Alunos de 9 e 10 anos de uma escola particular na Zona Leste da capital pau­lista participaram de uma sondagem do jornal O SÃO PAULO. A primeira per­gunta foi: “Por que é importante brincar?”

“A gente faz amigos”, respondeu Mariana.

“Quando eu brinco, parece que o tempo passa rapidinho e eu fico mais fe­liz”, completou Pedro.

“Ajuda a descansar a cabeça de tanta lição de casa”, disse Enzo.

As respostas das crianças ecoam as palavras de Letícia Zero. Segundo a es­pecialista “brincar para a criança tem o fim em si mesmo, ou seja, ela não brinca para aprender, brinca para brincar, mas aprende enquanto brinca”.
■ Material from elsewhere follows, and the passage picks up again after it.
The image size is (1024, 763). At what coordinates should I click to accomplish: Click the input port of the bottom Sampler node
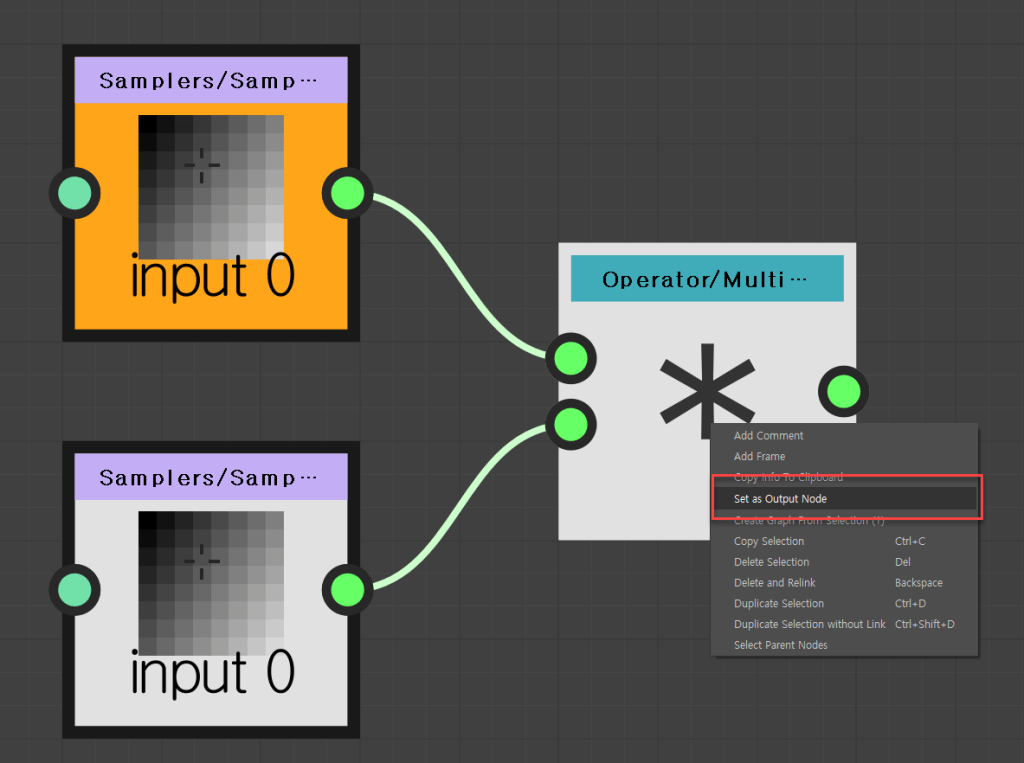click(74, 590)
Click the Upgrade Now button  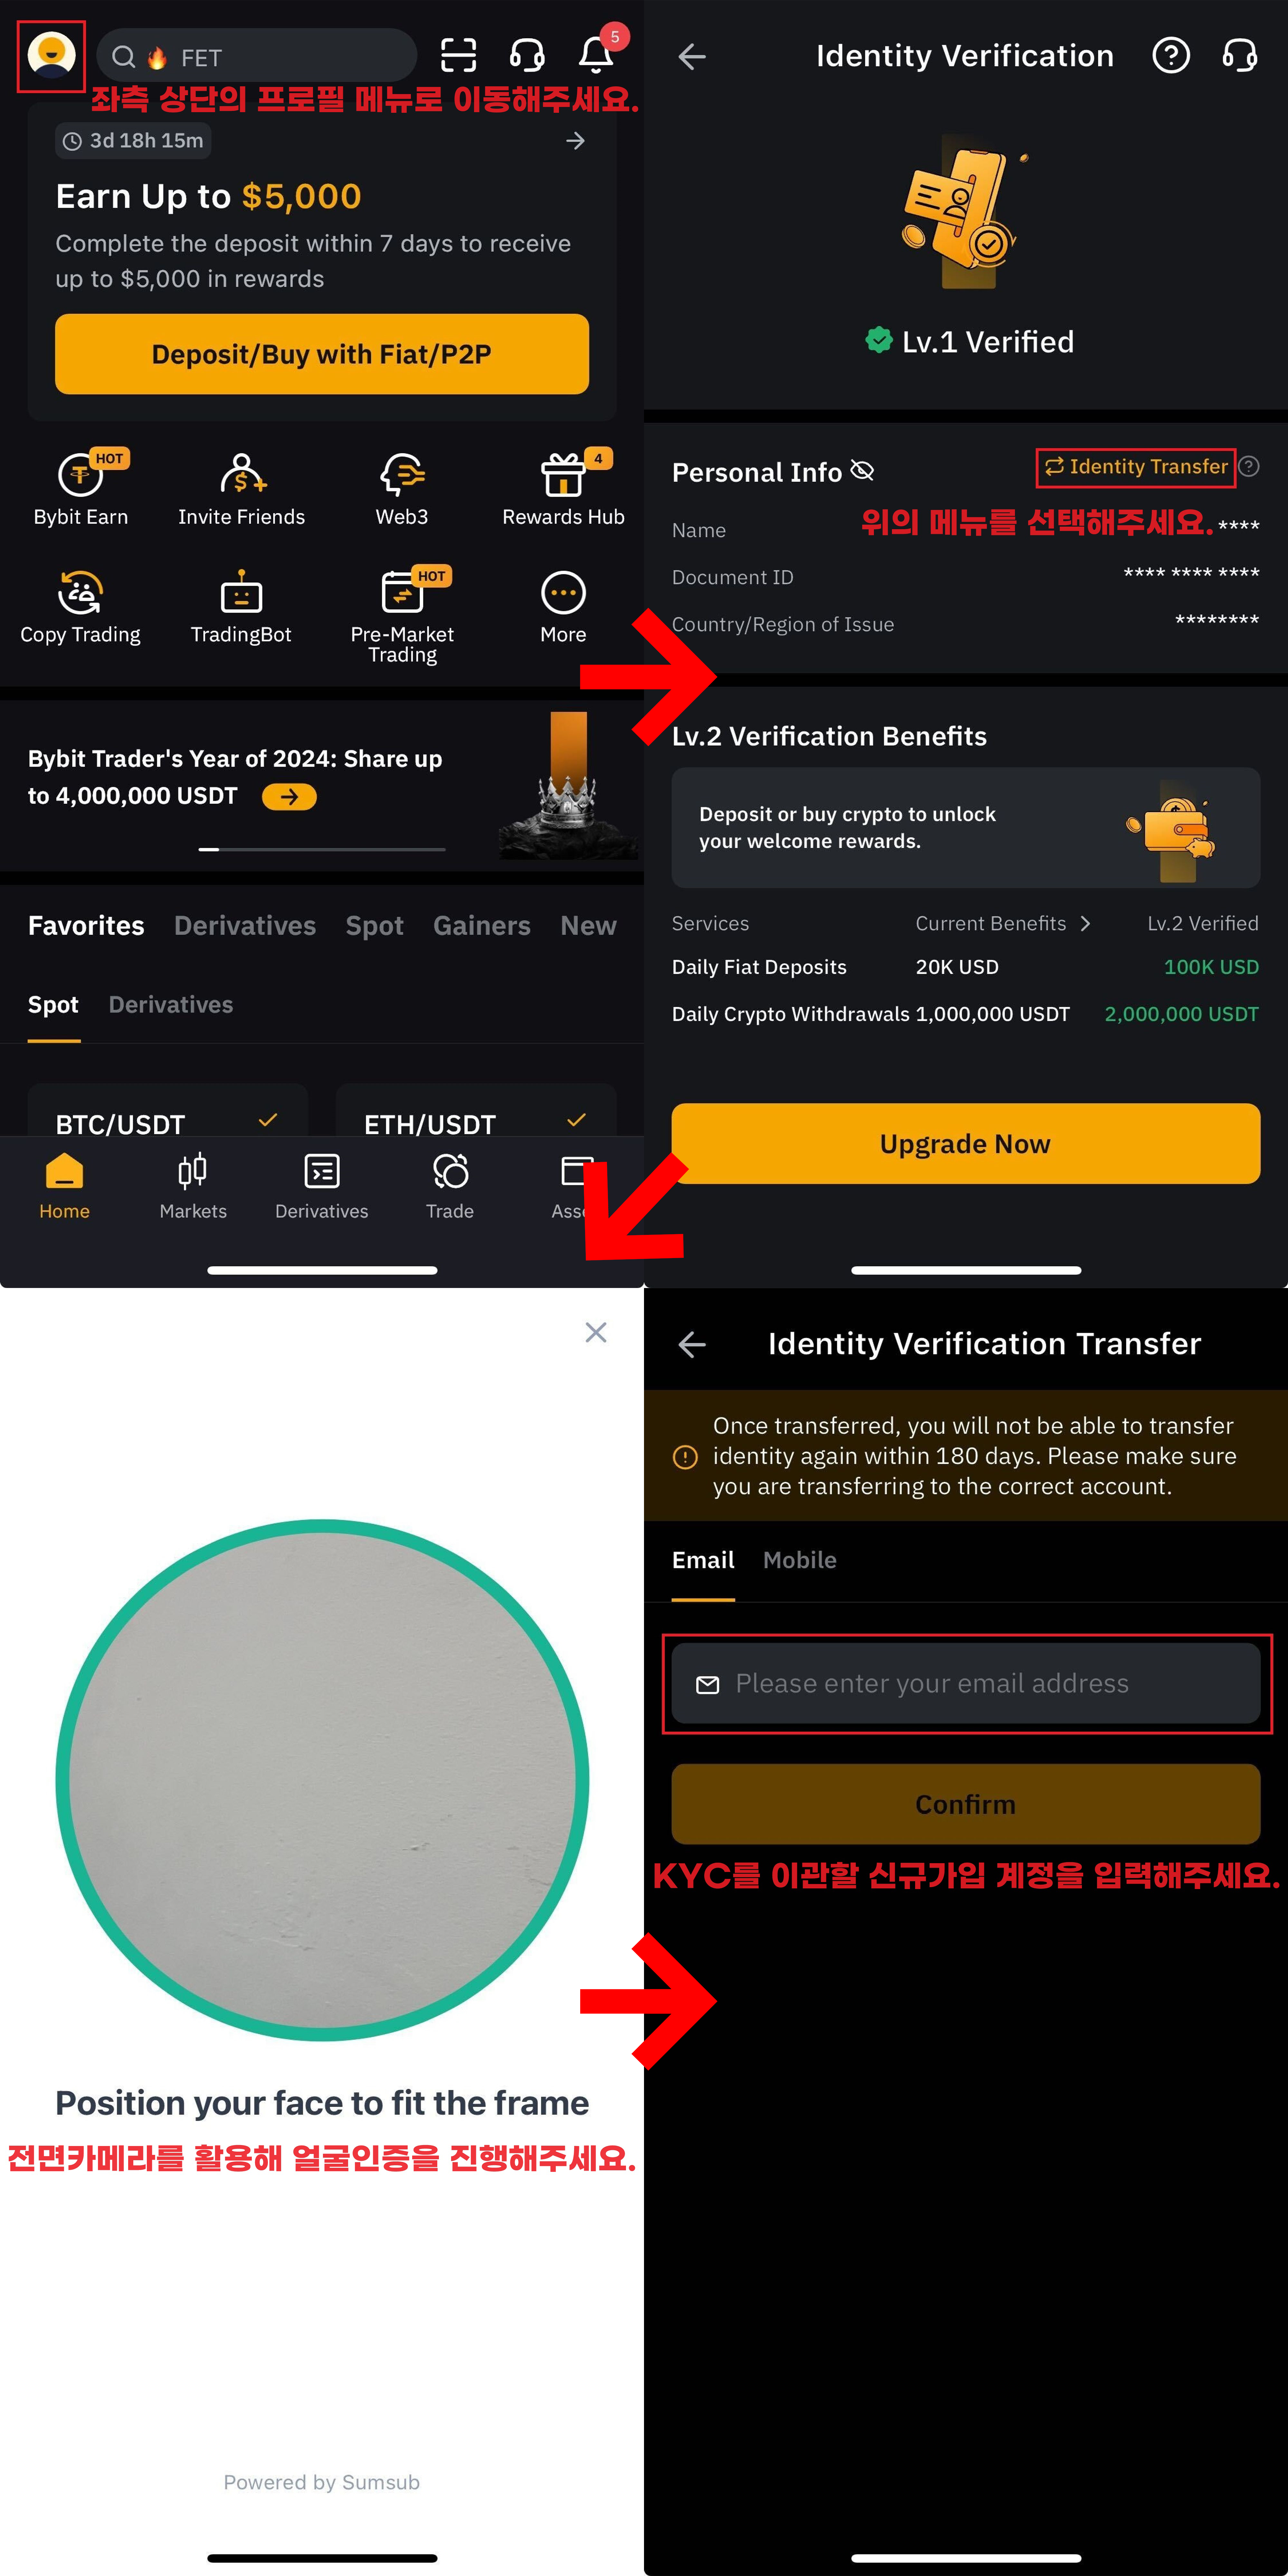[965, 1143]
Letícia reforça ainda que o tempo de brincar deve permitir que a criança seja protagonista, sem ser constantemente dirigida por educadores ou recreadores: “A criatividade nasce da liberdade de criar algo que ninguém começou”.

E O ADULTO, DEVE ENTRAR NA BRINCADEIRA?

A segunda pergunta feita às crianças foi: “Por que os adultos não brincam?”

Henrique respondeu sem hesitar: “Porque estão sempre ocupados com coisas sérias, tipo trabalho e contas”.

“Estão sempre cansados e sem tem­po”, protestou Lucas.

“Eu acho que eles esqueceram como brincar é legal, e se eles brincassem, iam ser mais felizes e menos estressados”, concluiu Marcela.

Encontrar tempo para brincar em meio a tantas obrigações é desafiador, mas é fundamental seguir o conselho das crianças e fazer disso uma priori­dade. Isso também vale para os adultos, de modo especial, os pais. Mas como? A psicóloga Carolina Rocha sugere que um dos caminhos é os pais reduzirem o tem­po que passam nas telas.

“As crianças aprendem pela imitação. Se os pais estão sempre em frente a uma tela, elas tendem a copiar o comporta­mento. O ideal é aproveitar o tempo dis­ponível para se conectar com os filhos. Não se trata de passar horas brincando, mas de garantir tempo de qualidade, seja contando como foi o dia, lendo uma his­tória antes de dormir ou jogando algum jogo. Alguns minutos podem fazer uma enorme diferença no desenvolvimento emocional da criança. Pais que brincam com os filhos ajudam a formar crianças autoconfiantes, resilientes e que se rela­cionam bem com os outros, e essas me­mórias positivas ficam para sempre”.